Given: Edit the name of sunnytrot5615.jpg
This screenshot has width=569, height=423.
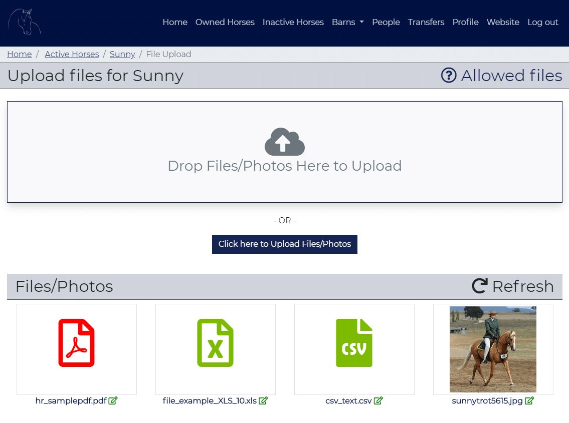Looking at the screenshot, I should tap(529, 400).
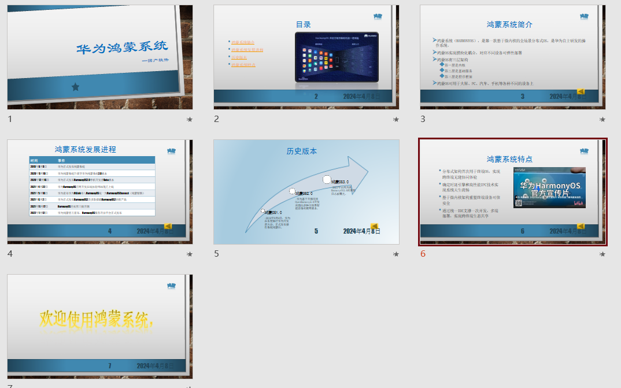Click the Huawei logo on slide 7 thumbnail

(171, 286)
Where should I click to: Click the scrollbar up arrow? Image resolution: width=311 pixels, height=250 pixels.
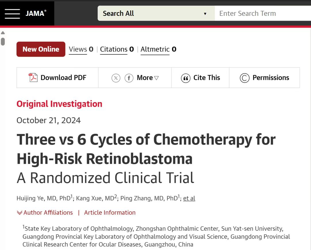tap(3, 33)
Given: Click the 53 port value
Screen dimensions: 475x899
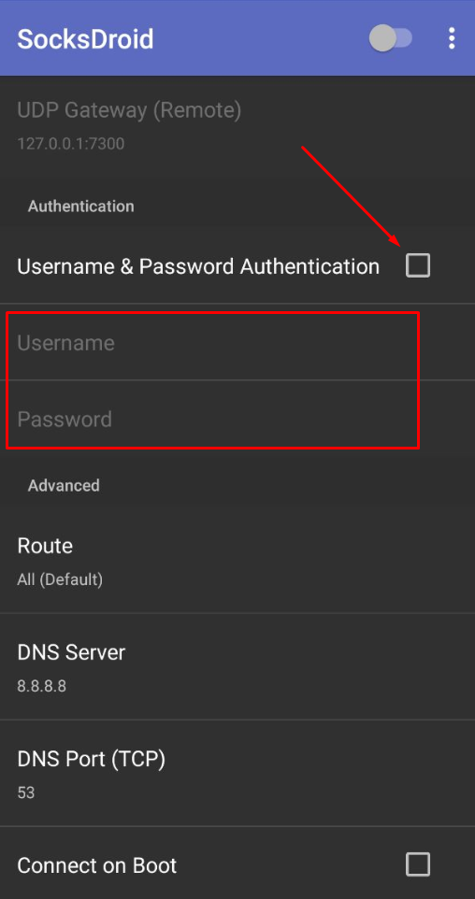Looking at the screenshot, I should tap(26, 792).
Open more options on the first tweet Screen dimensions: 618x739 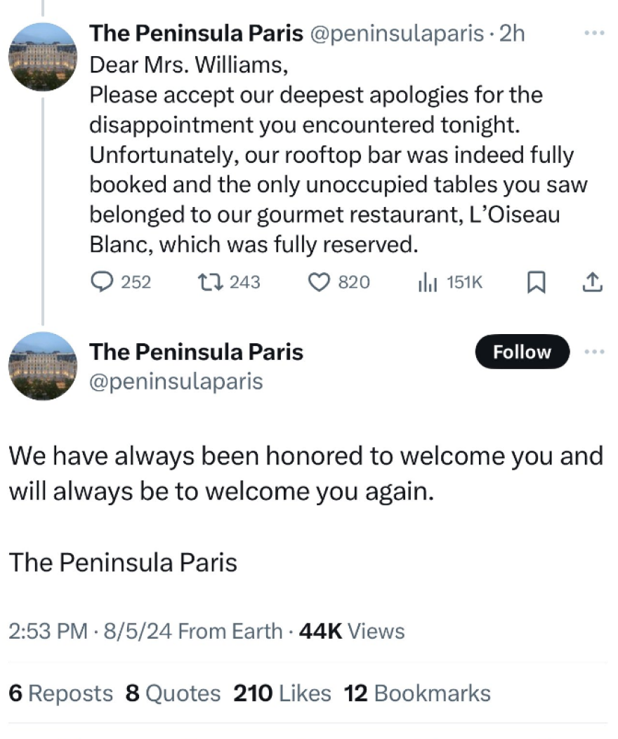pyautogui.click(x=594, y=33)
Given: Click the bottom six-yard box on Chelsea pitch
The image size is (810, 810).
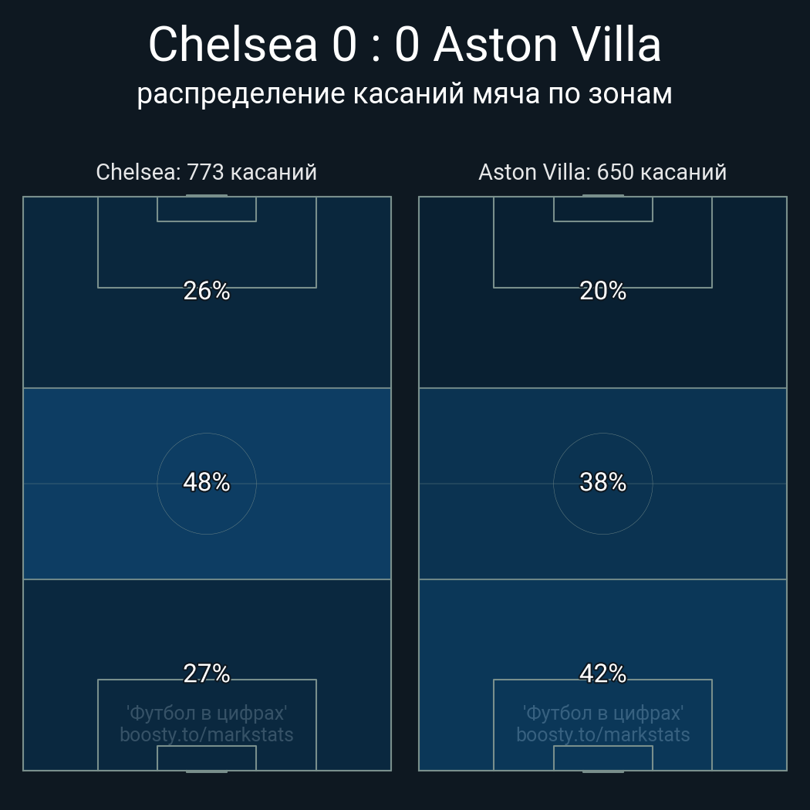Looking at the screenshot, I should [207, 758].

++++++++

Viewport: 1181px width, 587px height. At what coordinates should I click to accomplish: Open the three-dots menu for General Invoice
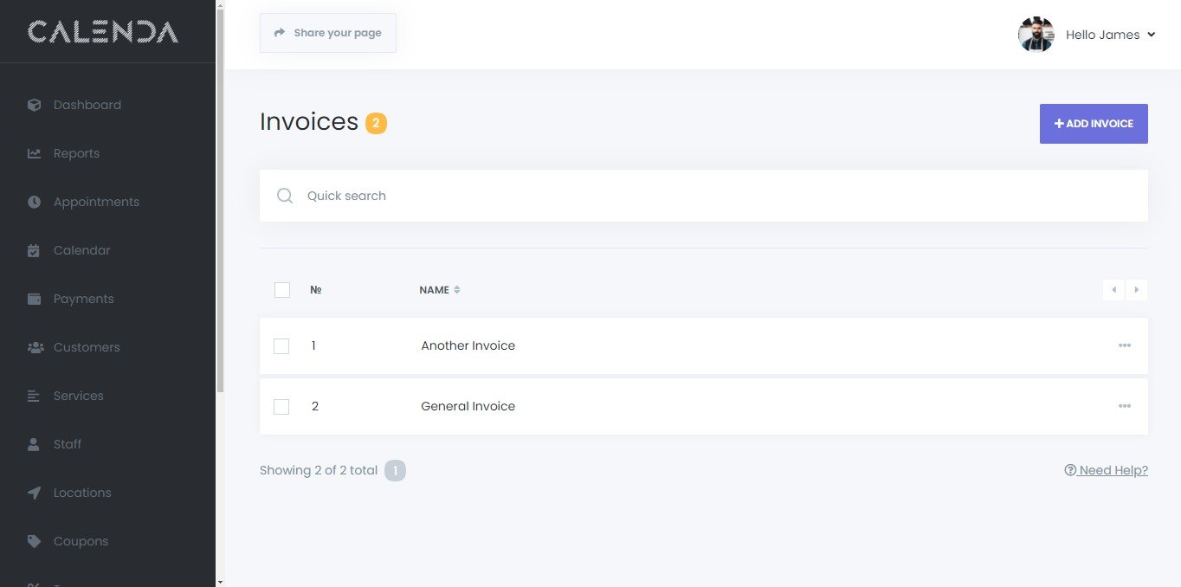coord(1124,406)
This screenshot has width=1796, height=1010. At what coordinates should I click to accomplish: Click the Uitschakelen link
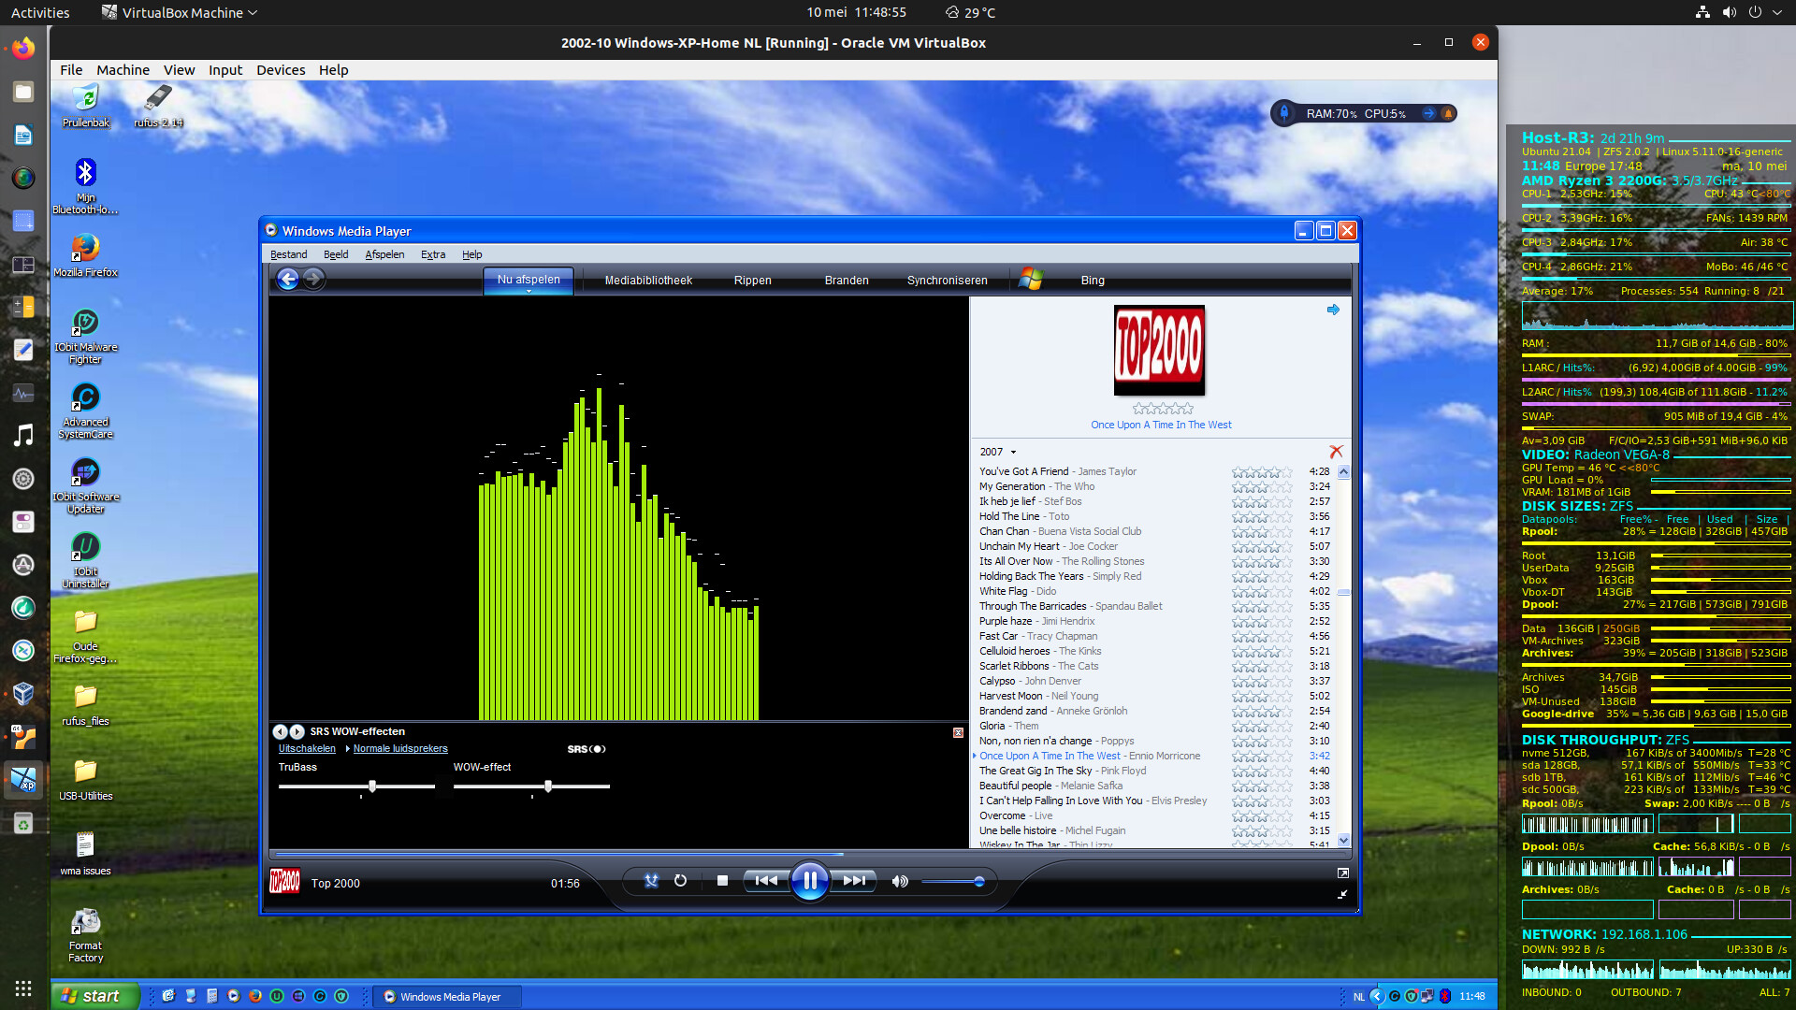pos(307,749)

++++++++

● **Short exercise**: Please repeat the records from the line with "Viewport: 1181px width, 587px" to the line with "pos(307,749)", substituting "achieve" for "accomplish" and changing nothing else. Return only those lines, and leave the pictures out.

● **Exercise output**:
Viewport: 1181px width, 587px height. At what coordinates should I click to achieve: Open the three-dots menu for General Invoice
coord(1124,406)
This screenshot has width=1796, height=1010. At what coordinates should I click to achieve: Click the Uitschakelen link
pos(307,749)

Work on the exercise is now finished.